What is the Gambler’s fallacy in betting? How do I avoid it?
10 months ago Ambex 0
If you’ve been gambling or betting, then you might be aware of the term ‘Gambler’s Fallacy or the Monte Carlo Fallacy. What is it anyway? It is the belief that something is more likely or less likely to happen based on a series of previous events that, in themselves, were entirely random. The fallacy in this is the ability to spot a pattern in random events despite that being an oxymoron. Past occurrences are incapable of determining the probability of specific events occurring in the future.
There are various industries where this theory takes place that include gambling and investing. In the latter, it happens when investors sell their shares when the market is bullish with the assumption that the said trend is likely to change, despite having evidence that the same is true. Another example in betting is when a person using Bitcoin Dice betting platform and continues to play blackjack despite having a losing streak believing that, according to probability, the tide will change in their favor.
What a person needs to understand is that each event is independent of each other. An example is a coin toss. However many times a coin gets flipped and no matter the accumulative outcome of heads or tails, the chances of the coin landing on heads or tails is always 50/50. The fallacy is in believing that should there be more tails then it is likely that the next coin tosses will produce more tails than heads. The fundamental idea is this: you cannot predict the outcome of random events.
The reason for the name is because this phenomenon was observed on August 18, 1913, at the Le Grande Casino. The color black happened 29 times consecutively, and afterward, people began placing their bets on the 30th landing on red. As with the coin, the wheel had no memory. That was the trend after the 10th black came up; with every bet, people placed their money on red assuming that there was no chance that the color black would come up again. By the end of the night, Le Grande was extremely wealth with 10 million francs, leaving gamblers broke.

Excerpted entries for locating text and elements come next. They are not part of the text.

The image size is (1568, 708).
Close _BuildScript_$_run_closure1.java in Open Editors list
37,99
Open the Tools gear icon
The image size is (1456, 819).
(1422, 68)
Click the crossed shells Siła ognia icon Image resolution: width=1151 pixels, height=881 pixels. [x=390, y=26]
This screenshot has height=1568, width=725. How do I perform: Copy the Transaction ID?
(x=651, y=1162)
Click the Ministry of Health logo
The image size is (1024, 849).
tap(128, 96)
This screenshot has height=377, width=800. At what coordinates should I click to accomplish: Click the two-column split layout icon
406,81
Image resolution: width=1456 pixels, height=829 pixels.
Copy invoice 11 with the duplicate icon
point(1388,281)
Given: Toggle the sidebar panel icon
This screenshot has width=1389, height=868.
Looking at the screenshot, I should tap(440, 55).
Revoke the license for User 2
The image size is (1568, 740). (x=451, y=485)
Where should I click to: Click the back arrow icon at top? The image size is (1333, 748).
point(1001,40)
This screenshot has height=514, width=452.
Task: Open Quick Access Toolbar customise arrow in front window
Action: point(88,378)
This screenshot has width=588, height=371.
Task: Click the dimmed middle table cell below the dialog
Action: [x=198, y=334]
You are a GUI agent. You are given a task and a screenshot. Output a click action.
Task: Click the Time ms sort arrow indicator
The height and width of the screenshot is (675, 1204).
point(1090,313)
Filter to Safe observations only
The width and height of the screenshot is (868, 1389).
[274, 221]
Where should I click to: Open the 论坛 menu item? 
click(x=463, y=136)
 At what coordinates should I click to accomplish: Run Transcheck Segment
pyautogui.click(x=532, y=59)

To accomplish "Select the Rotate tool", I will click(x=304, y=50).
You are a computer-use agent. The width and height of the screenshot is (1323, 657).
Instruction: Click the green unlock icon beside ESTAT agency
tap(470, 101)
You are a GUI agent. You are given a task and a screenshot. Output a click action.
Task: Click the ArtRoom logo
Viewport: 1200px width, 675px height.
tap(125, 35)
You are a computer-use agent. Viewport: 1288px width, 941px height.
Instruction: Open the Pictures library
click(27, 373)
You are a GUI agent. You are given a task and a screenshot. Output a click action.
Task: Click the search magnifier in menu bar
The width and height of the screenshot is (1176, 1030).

With that idea in mind then a person is betting, the assumption that one can predict the outcome of a bet should be given up altogether. The reasonable approach is to use betting systems that increase your chances of winning despite what the odds may be. Therefore, the way to avoid the Gambler’s fallacy when playing any betting game such as blackjack is to always go with the mathematical probability and not an unfounded bias of what the outcome should be. Machines and other lifeless objects have no emotions and are therefore not going to be dictated by emotions to do any differently.